Problem statement =
Whenever a picture appears in the listing below, leave it out, and copy exactly the lines from the one containing "Where should I" through the end.

Record extracts =

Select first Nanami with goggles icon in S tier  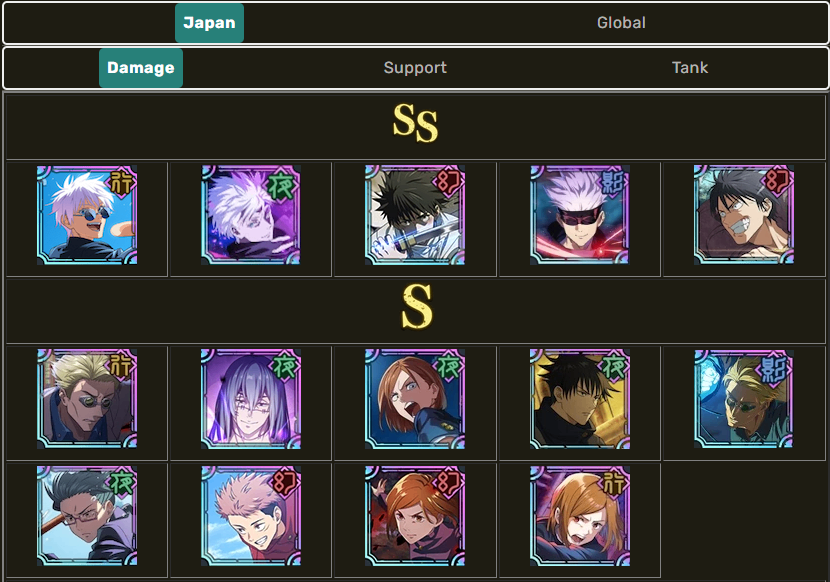[x=87, y=399]
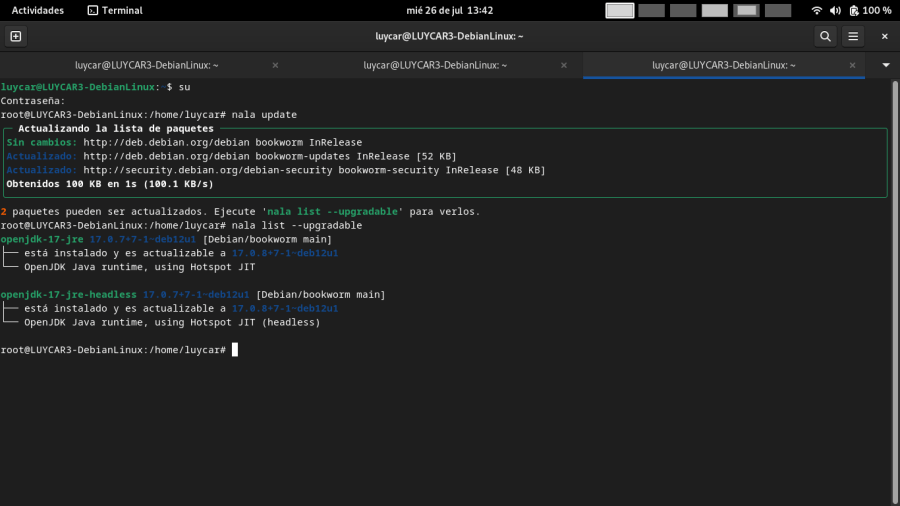Image resolution: width=900 pixels, height=506 pixels.
Task: Click the terminal search magnifier icon
Action: click(x=825, y=36)
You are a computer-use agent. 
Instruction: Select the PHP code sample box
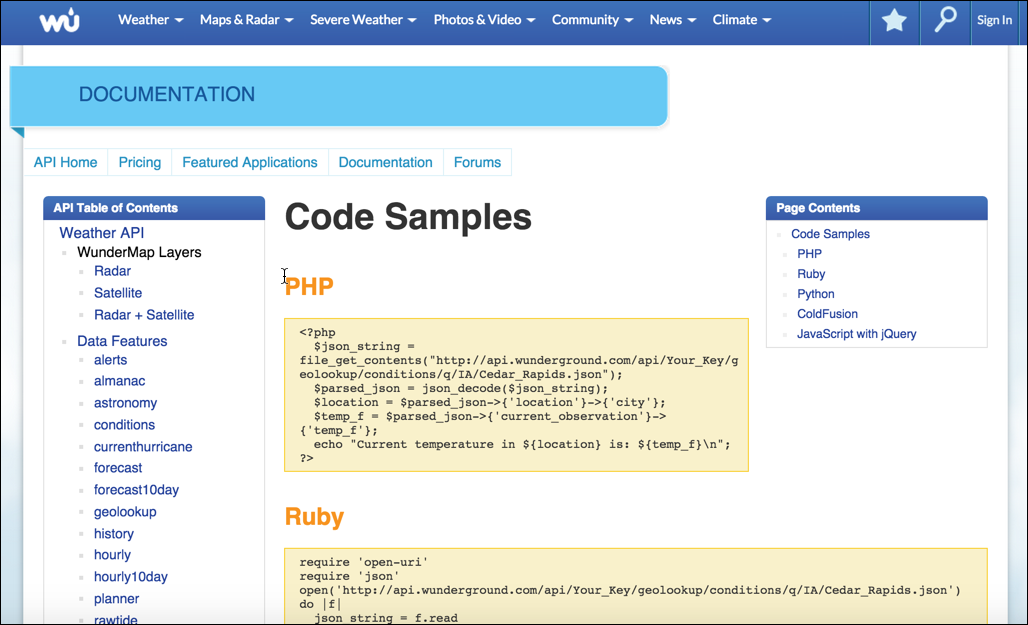[x=516, y=394]
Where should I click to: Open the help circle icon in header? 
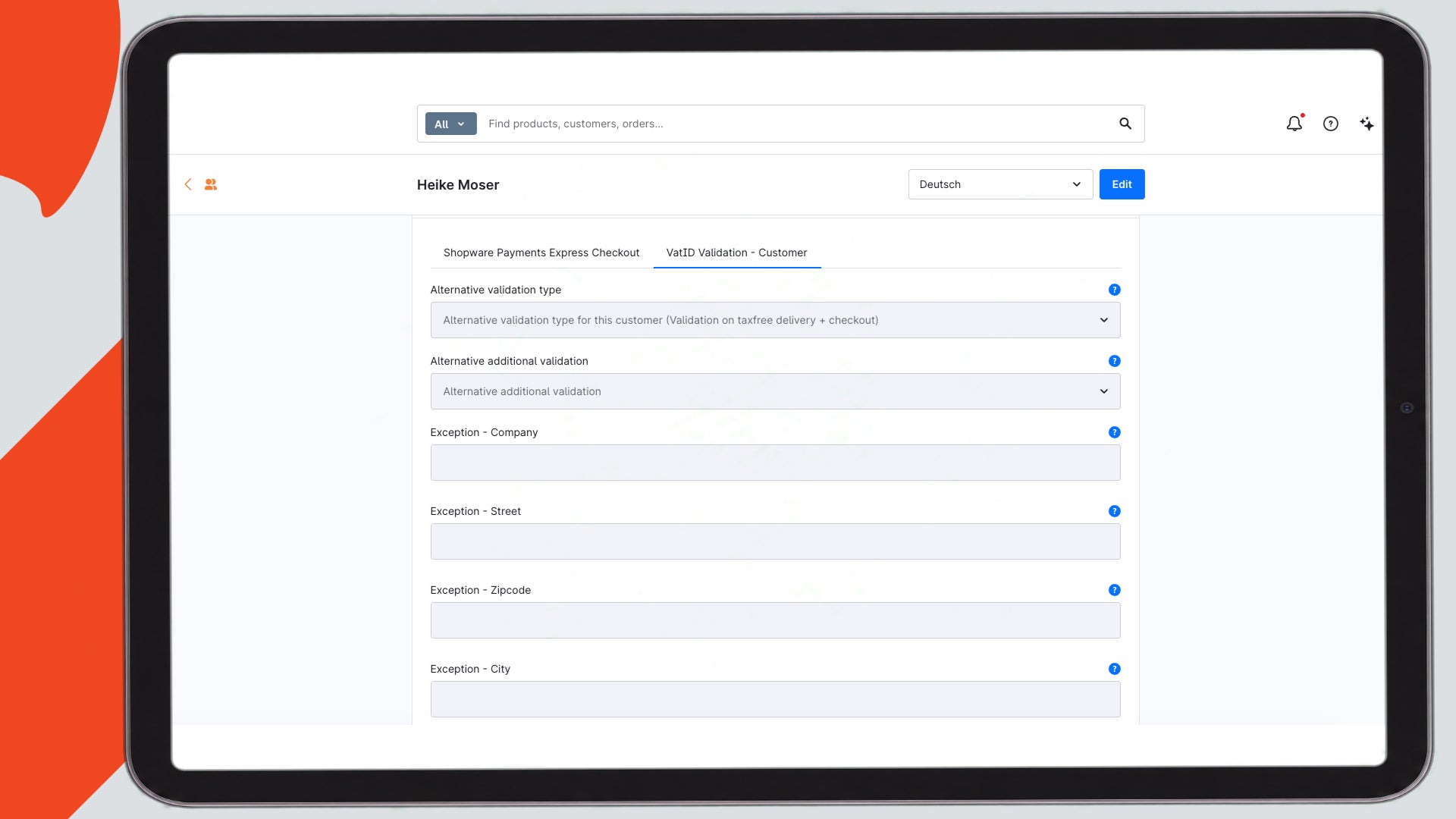point(1331,124)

Response =
Where should I click to: Open the help circle icon in header? 
point(1331,124)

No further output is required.